CONSIGNE | Rédigez la suite du texte sur la neuroprothèse de la parole, en reprenant juste après sa dernière phrase.

TEXTE DU DOCUMENT |
....

L’étude rapportant ces travaux “An Accurate and Rapidly Calibrating Speech Neuroprosthesis” a été publiée le 14 août dernier dans le New England Journal of Medicine.

Des débuts prometteurs pour une technologie innovante

Le Dr David Brandman, neurochirurgien à l’UC Davis et co-auteur principal de l’étude avec Nicholas Card, a supervisé l’implantation de quatre réseaux de microélectrodes dans le gyrus précentral gauche de Casey Harrell une région du cerveau clé pour la coordination des mouvements de la parole. Ces électrodes captent l’activité neuronale lorsque Casey tente de parler, permettant ainsi au système de déchiffrer les phonèmes et les mots qu’il essaie de prononcer. Les mots sont affichés sur l’écran de l’ordinateur avant d’être traduits à voix haute par un modèle de synthèse vocale pré-entraîné affiné par les chercheurs.

David Brandman souligne :

“Cette technologie BCI a non seulement permis à Casey de communiquer avec ses proches, mais elle ouvre la voie à un nouveau monde d’interactions pour des patients incapables de parler. Nous avons franchi une étape décisive dans la compréhension et la décodification de l’activité cérébrale liée à la parole”. 

Lors des premiers tests, le dispositif a montré une précision impressionnante de 99,6 % avec un vocabulaire limité à 50 mots, après seulement 30 minutes d’entraînement. En augmentant la taille du vocabulaire à 125 000 mots, le BCI a maintenu une précision de 97,5 %, marquant ainsi une avancée sans précédent.

Une voix retrouvée grâce à l’intelligence artificielle

Malgré les avancées récentes dans la technologie BCI, les tentatives de rétablir la communication ont été lentes et souvent imparfaites. En effet, les algorithmes de machine learning utilisés pour décoder les signaux cérébraux demandaient beaucoup de temps et de données pour fonctionner efficacement.

....

DONNÉES EXTRAITES |
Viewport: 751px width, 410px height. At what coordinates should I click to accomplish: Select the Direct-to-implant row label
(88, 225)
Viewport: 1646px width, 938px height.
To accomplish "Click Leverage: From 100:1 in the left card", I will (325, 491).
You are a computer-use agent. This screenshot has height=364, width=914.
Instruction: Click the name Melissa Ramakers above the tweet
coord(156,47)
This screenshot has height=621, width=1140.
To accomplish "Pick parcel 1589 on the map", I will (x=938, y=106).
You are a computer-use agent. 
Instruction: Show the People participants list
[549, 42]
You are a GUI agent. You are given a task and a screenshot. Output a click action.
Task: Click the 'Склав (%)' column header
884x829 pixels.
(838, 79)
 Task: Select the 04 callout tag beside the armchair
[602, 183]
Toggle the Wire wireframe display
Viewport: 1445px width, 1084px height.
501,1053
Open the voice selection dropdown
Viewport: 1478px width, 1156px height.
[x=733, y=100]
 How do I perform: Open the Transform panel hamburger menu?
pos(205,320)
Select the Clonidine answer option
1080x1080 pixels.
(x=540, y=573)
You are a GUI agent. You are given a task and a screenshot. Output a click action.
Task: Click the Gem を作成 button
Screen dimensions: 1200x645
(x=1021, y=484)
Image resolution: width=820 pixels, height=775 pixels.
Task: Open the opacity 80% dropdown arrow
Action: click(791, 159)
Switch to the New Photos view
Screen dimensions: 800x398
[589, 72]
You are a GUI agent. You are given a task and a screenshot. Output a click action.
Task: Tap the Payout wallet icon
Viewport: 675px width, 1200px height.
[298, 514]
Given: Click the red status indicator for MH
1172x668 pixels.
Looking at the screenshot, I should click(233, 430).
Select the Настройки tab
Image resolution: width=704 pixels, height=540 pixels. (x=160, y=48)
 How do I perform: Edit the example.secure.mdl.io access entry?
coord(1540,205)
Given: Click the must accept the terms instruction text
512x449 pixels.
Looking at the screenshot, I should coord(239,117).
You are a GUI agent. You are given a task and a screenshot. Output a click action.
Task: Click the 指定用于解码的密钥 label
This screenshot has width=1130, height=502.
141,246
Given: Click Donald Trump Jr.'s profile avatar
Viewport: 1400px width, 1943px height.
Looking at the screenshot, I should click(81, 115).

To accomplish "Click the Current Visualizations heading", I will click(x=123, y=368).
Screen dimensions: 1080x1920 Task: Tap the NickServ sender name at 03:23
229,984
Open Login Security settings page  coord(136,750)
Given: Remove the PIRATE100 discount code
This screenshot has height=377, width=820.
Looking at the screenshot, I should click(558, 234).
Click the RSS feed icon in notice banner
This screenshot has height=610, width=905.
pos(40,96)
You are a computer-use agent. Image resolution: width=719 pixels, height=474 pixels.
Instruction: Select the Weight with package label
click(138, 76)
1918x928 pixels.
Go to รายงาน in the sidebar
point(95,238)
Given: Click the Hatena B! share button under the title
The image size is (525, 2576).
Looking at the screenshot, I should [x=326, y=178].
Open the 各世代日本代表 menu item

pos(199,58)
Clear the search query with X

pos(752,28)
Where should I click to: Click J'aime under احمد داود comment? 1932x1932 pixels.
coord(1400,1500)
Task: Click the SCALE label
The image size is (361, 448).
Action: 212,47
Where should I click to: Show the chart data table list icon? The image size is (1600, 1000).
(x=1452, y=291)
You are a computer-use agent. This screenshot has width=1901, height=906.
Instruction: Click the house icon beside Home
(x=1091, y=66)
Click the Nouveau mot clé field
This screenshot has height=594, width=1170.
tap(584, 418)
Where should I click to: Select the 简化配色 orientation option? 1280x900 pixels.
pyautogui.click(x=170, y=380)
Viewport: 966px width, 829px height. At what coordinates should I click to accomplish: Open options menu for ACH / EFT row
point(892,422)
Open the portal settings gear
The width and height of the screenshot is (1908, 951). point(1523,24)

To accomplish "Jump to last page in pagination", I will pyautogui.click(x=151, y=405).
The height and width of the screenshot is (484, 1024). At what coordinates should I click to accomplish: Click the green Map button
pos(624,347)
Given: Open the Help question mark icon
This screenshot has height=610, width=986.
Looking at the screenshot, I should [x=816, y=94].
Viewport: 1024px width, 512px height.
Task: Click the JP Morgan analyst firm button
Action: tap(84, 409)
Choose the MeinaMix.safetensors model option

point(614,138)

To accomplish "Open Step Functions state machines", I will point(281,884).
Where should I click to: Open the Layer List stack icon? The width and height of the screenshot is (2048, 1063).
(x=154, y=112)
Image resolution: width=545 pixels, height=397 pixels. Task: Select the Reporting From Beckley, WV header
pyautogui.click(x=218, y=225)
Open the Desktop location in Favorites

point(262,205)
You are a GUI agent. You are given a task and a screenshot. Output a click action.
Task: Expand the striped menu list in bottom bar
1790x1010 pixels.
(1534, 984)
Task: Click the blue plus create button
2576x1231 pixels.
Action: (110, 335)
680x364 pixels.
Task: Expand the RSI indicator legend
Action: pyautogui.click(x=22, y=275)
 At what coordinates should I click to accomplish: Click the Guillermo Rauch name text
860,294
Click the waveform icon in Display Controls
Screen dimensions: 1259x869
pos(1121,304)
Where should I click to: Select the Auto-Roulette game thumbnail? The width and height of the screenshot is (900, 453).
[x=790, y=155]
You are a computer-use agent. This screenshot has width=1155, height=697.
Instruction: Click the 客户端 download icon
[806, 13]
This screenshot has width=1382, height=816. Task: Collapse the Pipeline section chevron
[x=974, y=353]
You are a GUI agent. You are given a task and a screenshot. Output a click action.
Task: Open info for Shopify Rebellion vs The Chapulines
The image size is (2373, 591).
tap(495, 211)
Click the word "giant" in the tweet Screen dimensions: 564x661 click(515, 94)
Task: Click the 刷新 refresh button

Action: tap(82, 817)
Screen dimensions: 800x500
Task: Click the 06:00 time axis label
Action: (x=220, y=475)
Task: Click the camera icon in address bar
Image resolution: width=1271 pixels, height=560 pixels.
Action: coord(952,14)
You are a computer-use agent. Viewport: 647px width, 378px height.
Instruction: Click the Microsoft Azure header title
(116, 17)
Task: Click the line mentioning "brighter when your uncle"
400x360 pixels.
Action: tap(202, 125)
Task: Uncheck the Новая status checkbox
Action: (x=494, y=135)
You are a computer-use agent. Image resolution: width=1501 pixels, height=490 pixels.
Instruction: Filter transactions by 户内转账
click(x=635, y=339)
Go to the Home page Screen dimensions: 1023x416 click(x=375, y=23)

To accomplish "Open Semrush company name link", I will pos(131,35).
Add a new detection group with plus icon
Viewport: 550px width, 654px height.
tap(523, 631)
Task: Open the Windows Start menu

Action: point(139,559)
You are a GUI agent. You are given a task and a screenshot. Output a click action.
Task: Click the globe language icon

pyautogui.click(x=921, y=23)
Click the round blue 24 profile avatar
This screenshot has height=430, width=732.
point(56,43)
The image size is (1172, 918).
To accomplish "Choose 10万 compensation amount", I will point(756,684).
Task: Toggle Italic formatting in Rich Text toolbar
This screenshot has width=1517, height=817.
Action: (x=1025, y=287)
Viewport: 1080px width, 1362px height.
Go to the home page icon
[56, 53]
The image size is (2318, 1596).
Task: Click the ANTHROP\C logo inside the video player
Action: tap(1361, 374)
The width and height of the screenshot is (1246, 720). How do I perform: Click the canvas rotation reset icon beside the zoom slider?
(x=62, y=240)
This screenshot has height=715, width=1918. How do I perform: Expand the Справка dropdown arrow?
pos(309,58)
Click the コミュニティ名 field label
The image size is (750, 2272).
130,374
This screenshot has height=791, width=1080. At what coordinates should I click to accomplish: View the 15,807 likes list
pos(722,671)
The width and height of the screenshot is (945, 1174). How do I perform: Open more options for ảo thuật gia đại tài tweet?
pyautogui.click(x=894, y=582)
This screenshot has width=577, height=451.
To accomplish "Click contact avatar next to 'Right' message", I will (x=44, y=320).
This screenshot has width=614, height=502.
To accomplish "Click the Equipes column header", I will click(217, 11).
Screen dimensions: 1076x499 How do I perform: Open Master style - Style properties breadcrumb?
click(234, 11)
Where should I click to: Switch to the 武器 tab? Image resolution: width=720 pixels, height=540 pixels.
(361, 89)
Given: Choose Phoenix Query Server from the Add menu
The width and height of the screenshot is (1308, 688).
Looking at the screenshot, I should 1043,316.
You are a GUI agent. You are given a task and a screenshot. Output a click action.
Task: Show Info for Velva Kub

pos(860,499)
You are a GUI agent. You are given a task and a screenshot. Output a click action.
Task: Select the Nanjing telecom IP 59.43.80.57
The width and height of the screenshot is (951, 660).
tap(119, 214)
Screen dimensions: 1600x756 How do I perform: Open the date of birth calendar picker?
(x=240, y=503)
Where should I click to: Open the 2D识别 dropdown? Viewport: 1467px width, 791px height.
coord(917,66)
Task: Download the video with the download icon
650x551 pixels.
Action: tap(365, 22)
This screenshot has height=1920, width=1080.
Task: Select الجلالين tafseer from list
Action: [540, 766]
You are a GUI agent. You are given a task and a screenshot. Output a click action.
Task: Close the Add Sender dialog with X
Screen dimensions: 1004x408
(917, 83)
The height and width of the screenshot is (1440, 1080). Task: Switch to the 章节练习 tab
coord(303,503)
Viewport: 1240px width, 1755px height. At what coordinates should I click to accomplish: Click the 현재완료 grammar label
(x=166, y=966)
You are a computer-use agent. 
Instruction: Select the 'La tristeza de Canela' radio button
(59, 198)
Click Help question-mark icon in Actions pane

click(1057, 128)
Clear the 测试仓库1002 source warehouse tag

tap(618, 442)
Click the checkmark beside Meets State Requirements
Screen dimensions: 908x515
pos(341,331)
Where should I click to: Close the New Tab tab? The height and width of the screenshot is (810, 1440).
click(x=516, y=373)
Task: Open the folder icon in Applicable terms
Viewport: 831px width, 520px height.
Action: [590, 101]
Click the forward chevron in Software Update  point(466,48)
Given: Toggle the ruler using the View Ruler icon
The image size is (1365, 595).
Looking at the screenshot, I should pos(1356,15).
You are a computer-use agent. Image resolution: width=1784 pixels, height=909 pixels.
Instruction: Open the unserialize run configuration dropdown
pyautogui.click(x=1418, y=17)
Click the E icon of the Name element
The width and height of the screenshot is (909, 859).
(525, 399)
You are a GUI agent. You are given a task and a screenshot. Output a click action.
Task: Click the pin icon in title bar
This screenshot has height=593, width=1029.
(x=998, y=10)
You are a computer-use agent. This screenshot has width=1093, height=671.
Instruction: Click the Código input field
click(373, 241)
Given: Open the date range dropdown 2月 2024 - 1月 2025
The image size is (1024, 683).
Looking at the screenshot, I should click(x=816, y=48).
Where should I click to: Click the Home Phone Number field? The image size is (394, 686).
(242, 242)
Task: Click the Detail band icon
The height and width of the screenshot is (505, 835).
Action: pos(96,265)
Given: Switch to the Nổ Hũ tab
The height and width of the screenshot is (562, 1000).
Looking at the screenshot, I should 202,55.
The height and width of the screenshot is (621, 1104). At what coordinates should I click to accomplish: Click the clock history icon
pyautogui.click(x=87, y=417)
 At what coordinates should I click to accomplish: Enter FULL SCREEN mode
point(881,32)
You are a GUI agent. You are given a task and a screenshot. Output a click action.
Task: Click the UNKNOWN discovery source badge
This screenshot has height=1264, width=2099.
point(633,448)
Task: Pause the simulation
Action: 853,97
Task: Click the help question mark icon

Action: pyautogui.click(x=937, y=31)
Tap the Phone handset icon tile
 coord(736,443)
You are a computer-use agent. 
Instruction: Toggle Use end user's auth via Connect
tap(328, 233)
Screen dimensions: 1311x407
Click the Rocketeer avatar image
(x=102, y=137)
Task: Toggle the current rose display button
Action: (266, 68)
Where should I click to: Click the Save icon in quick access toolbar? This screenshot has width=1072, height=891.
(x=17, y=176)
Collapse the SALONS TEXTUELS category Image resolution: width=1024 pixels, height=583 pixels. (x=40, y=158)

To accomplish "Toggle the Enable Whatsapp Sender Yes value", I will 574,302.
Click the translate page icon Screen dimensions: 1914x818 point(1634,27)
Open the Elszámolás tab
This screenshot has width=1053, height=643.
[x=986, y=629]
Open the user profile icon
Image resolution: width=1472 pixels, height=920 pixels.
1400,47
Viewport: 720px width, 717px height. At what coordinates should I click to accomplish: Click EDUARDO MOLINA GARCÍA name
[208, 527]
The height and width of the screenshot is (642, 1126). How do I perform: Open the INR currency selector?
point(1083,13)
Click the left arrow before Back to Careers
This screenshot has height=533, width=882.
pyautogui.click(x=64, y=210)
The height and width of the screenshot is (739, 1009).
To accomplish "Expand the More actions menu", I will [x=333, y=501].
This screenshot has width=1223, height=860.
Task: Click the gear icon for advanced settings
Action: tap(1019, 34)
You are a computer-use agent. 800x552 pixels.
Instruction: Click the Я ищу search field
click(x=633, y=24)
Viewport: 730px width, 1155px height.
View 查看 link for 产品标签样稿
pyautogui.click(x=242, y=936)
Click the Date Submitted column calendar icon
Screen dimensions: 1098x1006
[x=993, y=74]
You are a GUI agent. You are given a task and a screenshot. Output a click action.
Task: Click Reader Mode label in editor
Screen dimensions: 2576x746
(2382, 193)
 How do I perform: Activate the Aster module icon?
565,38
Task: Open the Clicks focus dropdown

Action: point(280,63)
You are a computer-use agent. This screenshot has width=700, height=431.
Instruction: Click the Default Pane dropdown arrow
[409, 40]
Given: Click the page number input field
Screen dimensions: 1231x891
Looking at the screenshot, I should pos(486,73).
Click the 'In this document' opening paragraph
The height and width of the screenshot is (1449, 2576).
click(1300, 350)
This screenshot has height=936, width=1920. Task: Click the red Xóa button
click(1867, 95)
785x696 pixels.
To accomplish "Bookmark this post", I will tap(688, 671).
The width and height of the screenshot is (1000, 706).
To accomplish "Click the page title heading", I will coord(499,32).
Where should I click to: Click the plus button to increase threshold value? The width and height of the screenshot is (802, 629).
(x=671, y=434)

....

RÉPONSE |
David Brandman explique :

“Les systèmes BCI de discours précédents comportaient de fréquentes erreurs de mots. Il était donc difficile pour l’utilisateur d’être compris de manière cohérente et constituait un obstacle à la communication. Notre objectif était de développer un système qui permette à quelqu’un d’être compris chaque fois qu’il veut parler.”

Ce qui rend cette technologie encore plus remarquable est la capacité du système à reproduire la voix de Casey telle qu’elle était avant l’apparition de la SLA, cinq ans plus tôt. L’équipe a utilisé des enregistrements audio de Casey datant d’avant la maladie pour entraîner l’IA à générer une voix proche de celle d’origine, restituant non seulement ses mots, mais aussi son identité vocale.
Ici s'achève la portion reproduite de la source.